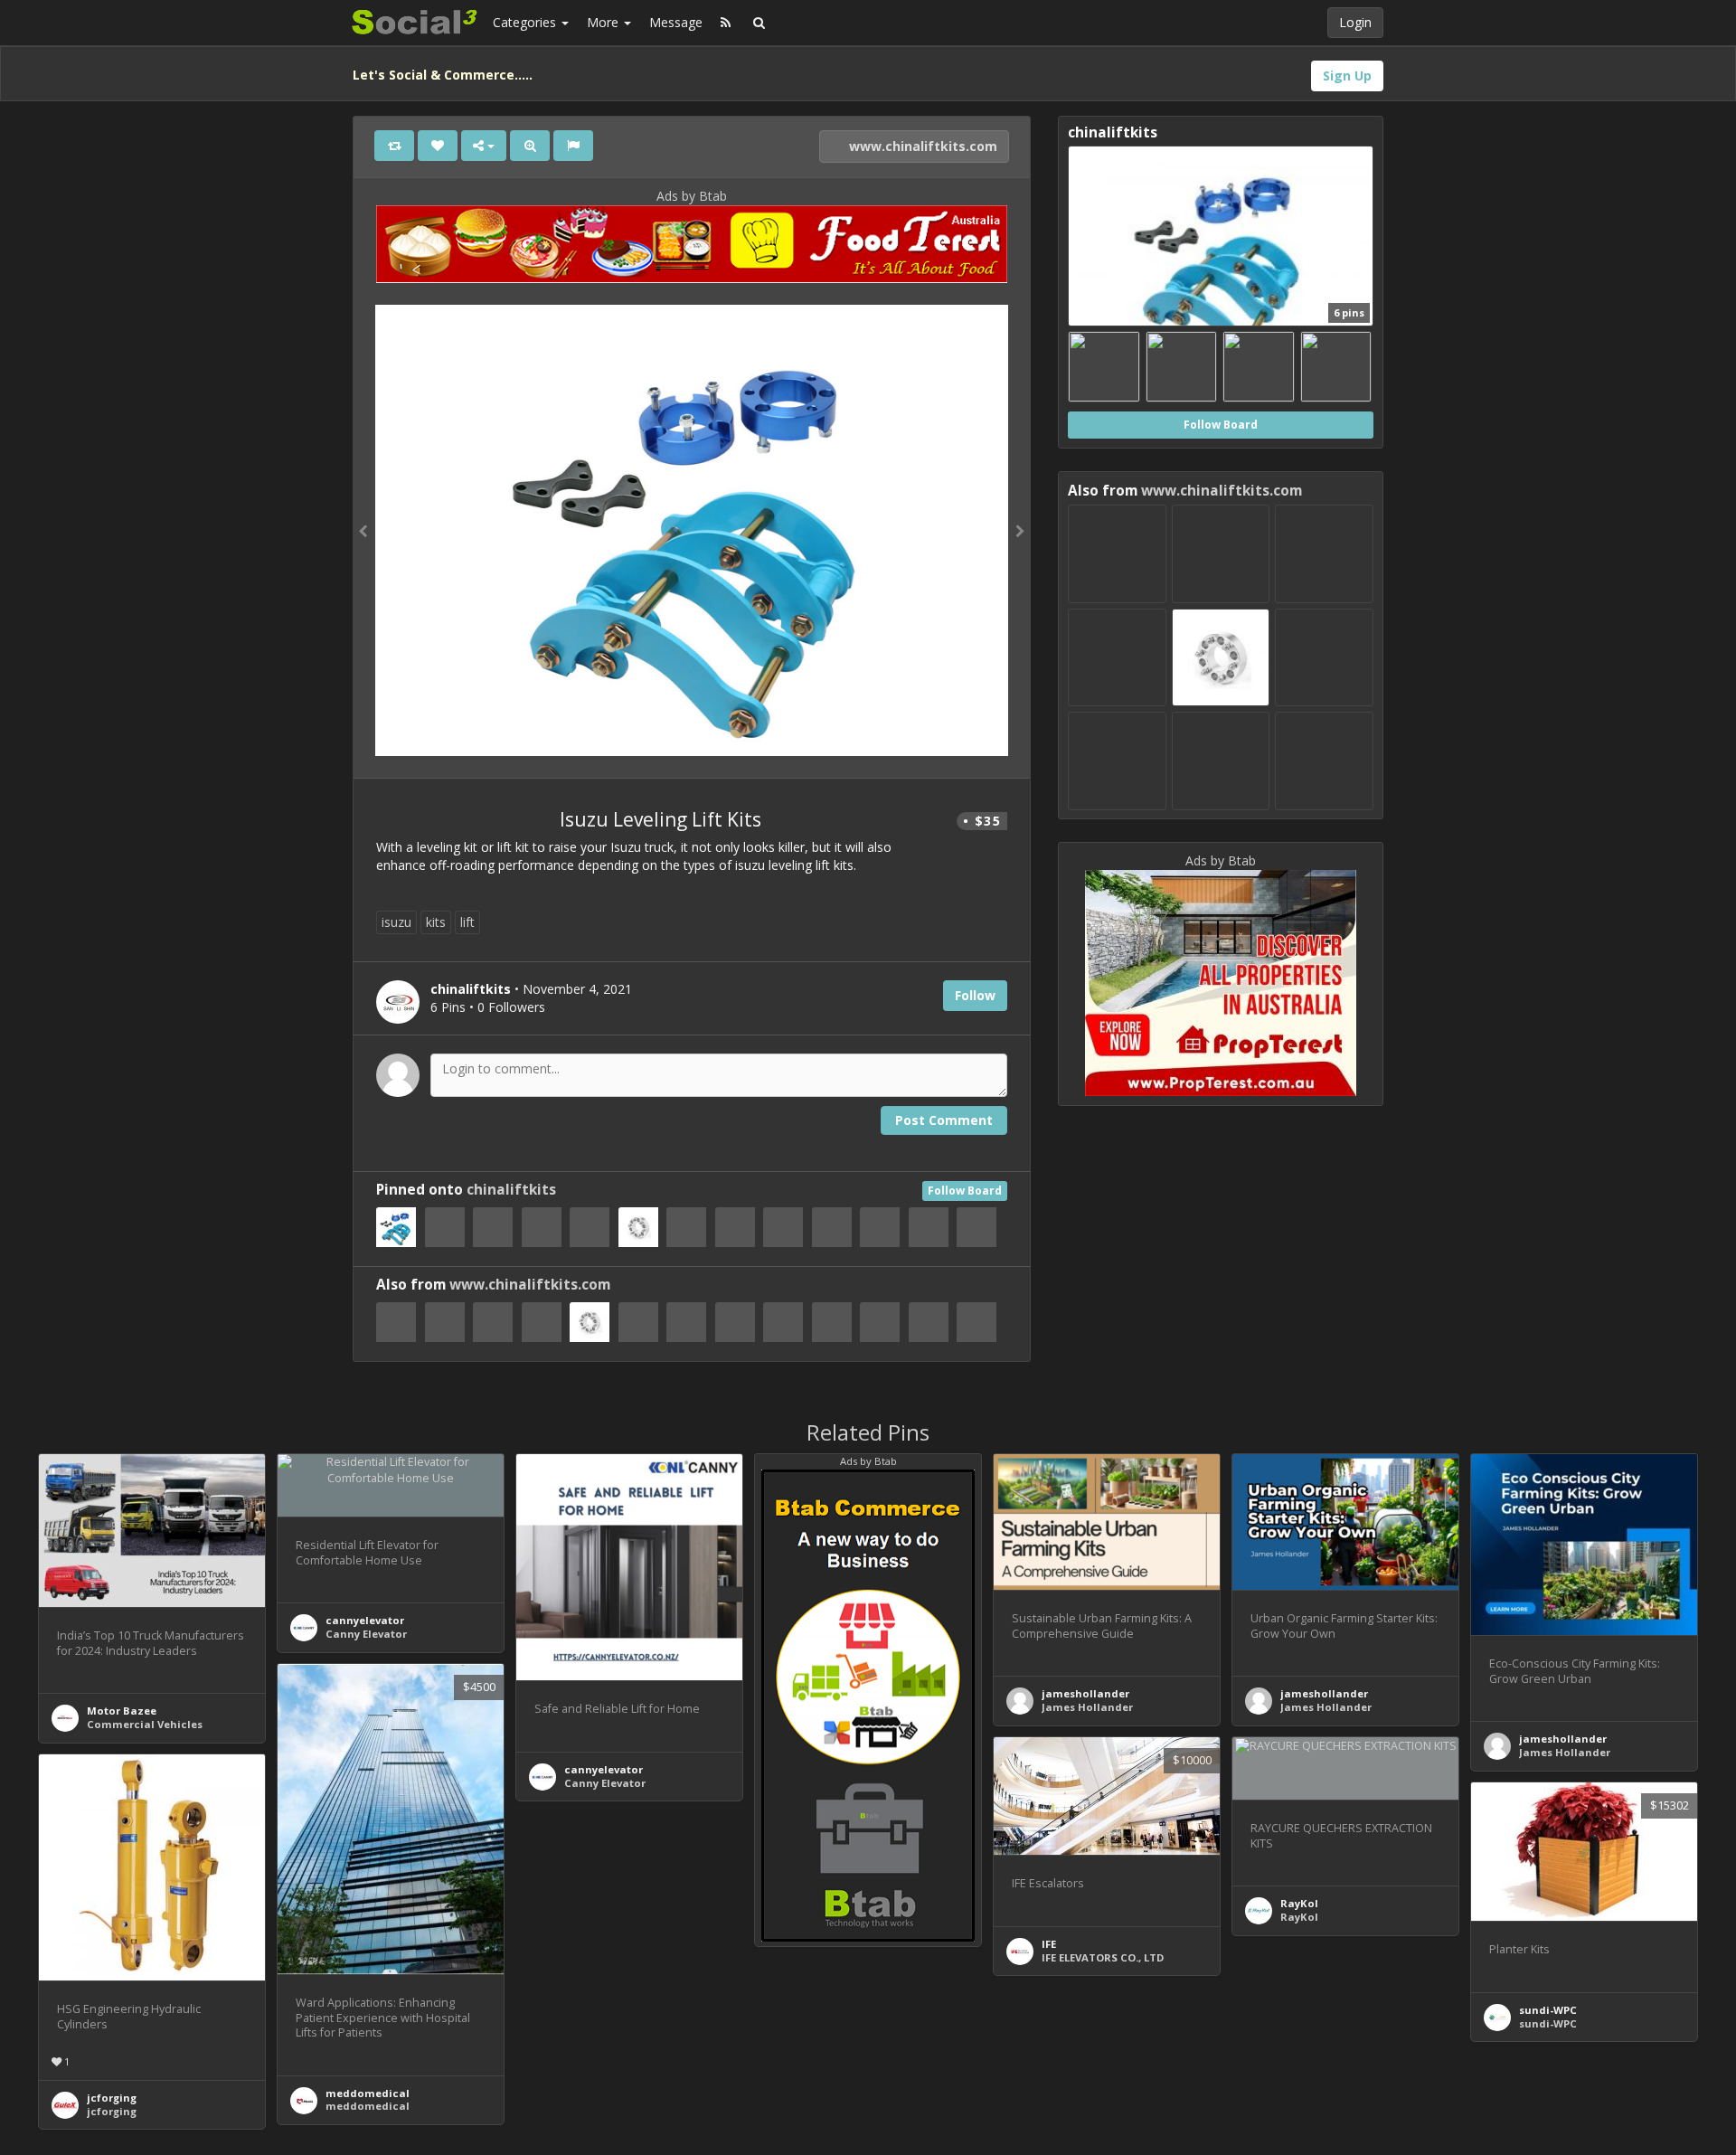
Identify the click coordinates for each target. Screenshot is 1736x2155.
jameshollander (1085, 1693)
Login (1355, 22)
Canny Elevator (366, 1633)
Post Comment (944, 1120)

**ACTIVITY**
Repeat each record exactly, with the pictures left out.

**SOLUTION BELOW**
Identify the click coordinates for each target. Screenshot is 1736x2155.
jameshollander (1085, 1693)
Login (1355, 22)
Canny Elevator (366, 1633)
Post Comment (944, 1120)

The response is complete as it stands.